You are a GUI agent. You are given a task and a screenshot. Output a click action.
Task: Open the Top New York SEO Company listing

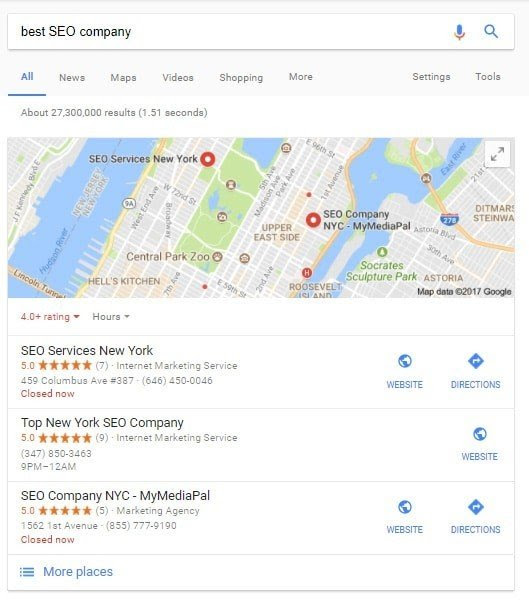tap(102, 423)
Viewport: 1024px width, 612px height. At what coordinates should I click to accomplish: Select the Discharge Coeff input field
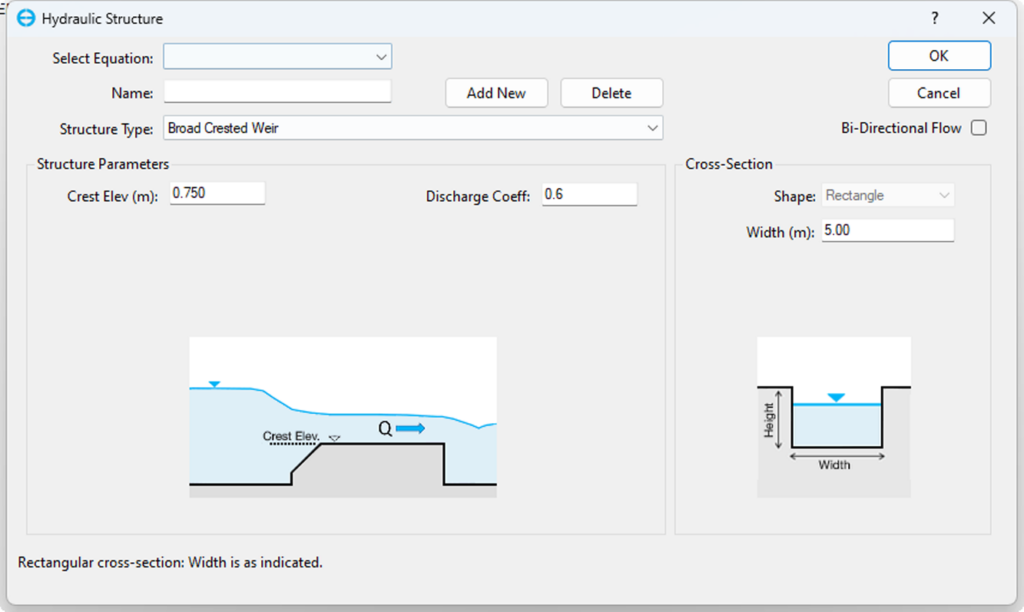click(x=589, y=194)
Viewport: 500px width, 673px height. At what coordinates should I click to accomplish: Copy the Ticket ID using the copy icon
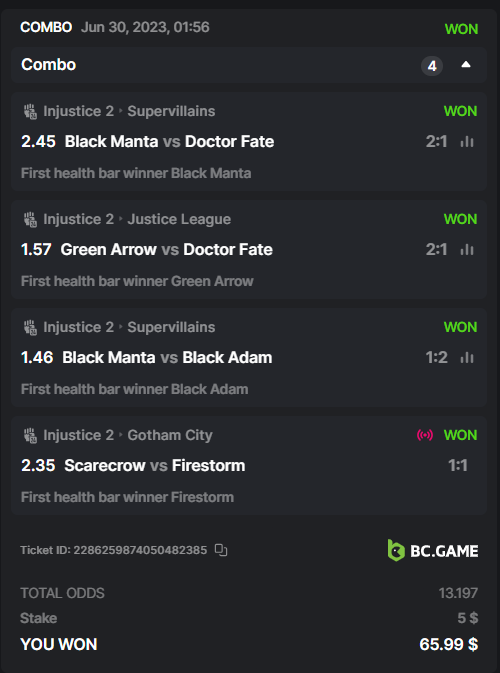[x=221, y=550]
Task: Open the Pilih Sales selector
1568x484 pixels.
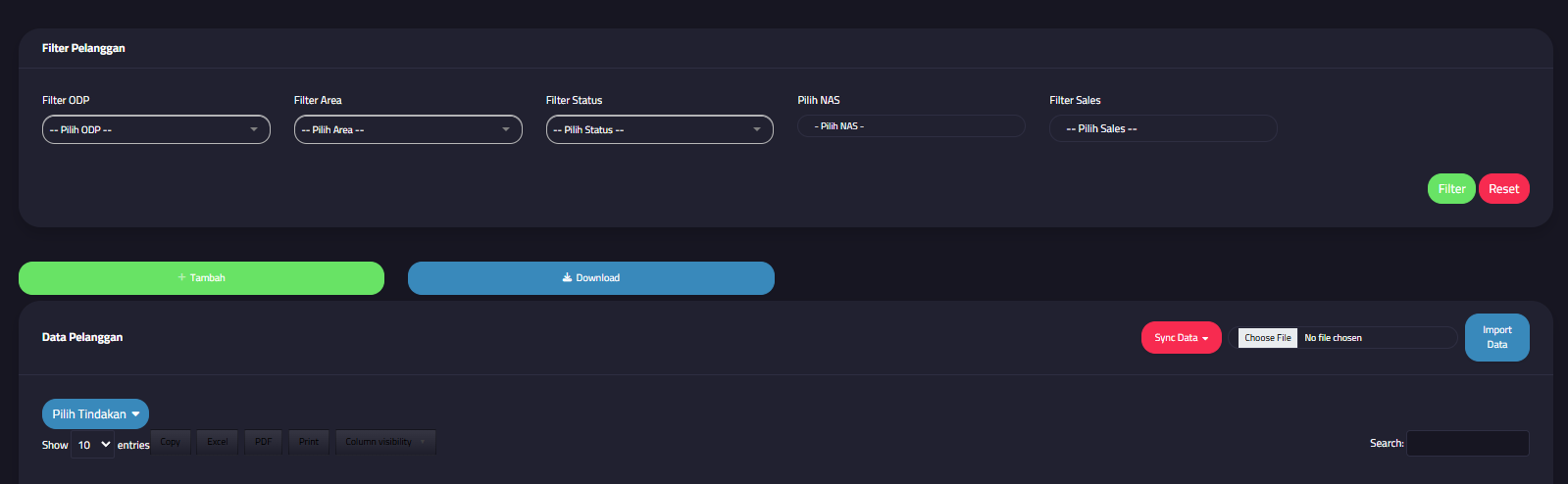Action: click(x=1163, y=128)
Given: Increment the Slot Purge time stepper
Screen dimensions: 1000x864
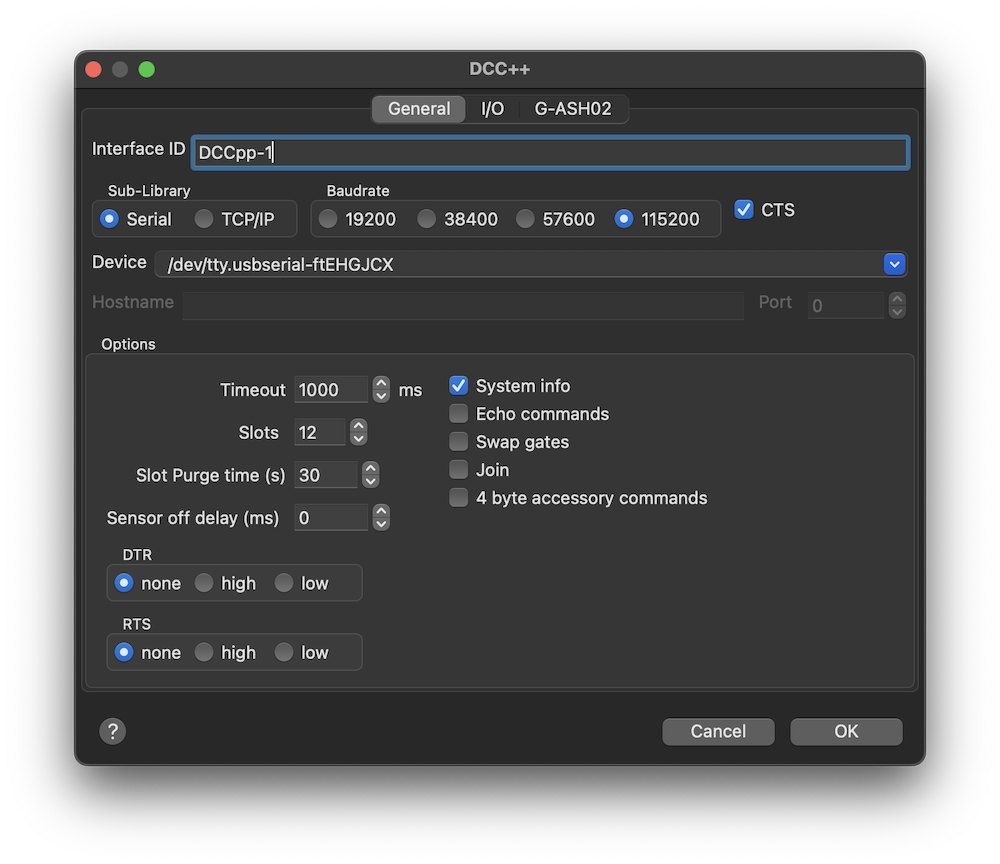Looking at the screenshot, I should click(370, 469).
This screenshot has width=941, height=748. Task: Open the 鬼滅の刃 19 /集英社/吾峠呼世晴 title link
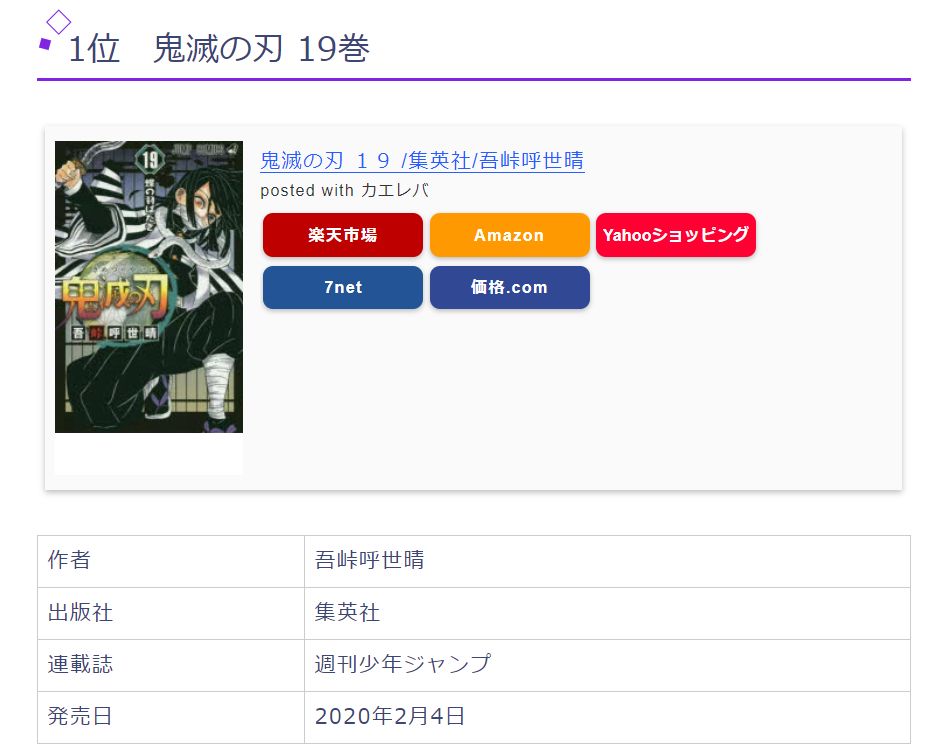(422, 160)
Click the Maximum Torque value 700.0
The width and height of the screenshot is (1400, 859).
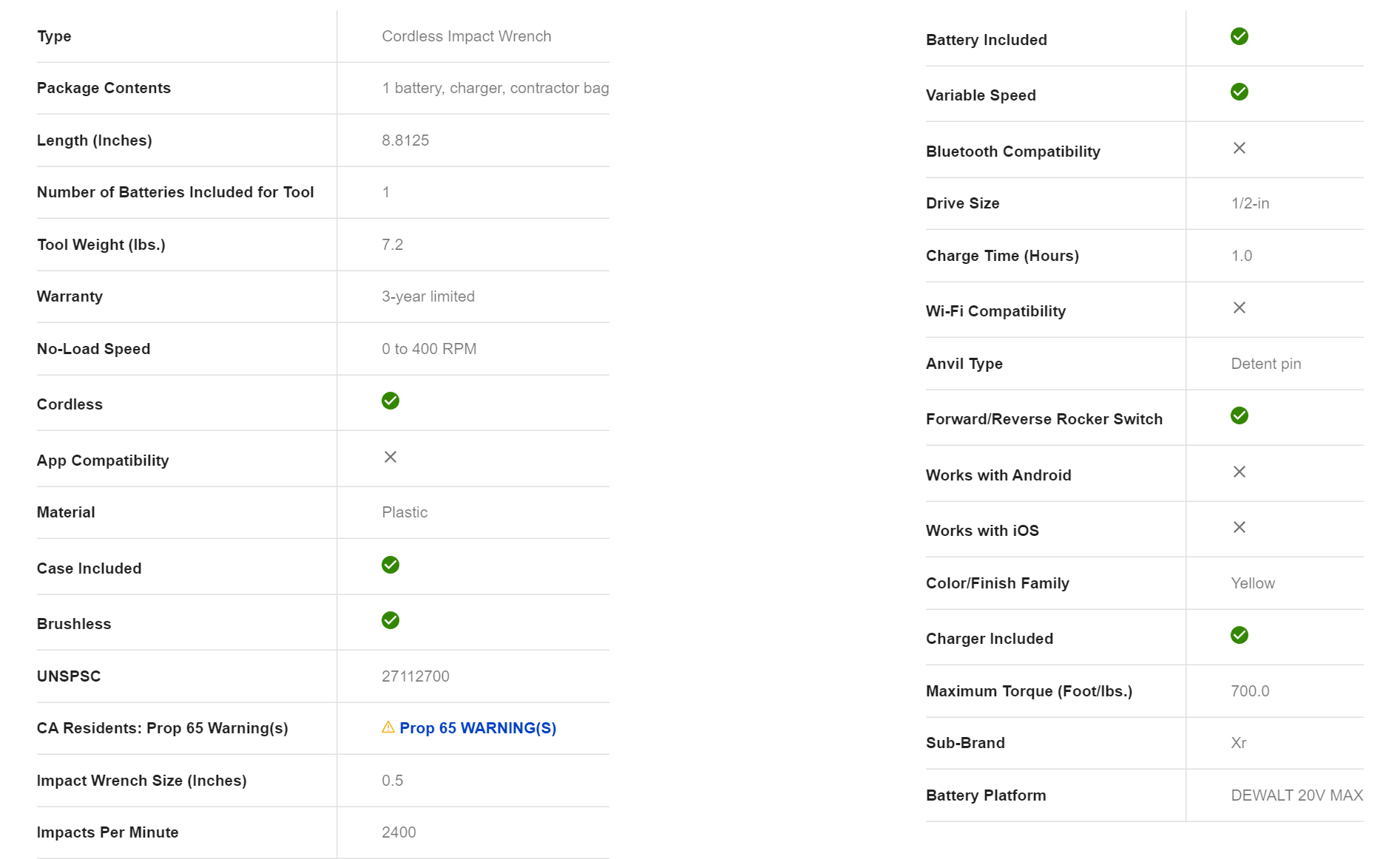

# Task objective
Would you copy every entry exactly as it stands, leaving out the pictures?

# Solution below
You are a GUI agent. You are given a task and a screenshot. Output a click action.
Task: Open the Top New York SEO Company listing

tap(102, 423)
Viewport: 1024px width, 612px height. At what coordinates should I click to accomplish: Select the Discharge Coeff input field
click(x=589, y=194)
Viewport: 500px width, 673px height. At what coordinates should I click to accomplish: Copy the Ticket ID using the copy icon
[x=221, y=550]
Task: Open the Pilih Sales selector
1568x484 pixels.
Action: click(x=1163, y=128)
Given: Increment the Slot Purge time stepper
Screen dimensions: 1000x864
Looking at the screenshot, I should click(370, 469).
This screenshot has width=941, height=748. Task: Open the 鬼滅の刃 19 /集英社/吾峠呼世晴 title link
(422, 160)
Click the Maximum Torque value 700.0
The width and height of the screenshot is (1400, 859).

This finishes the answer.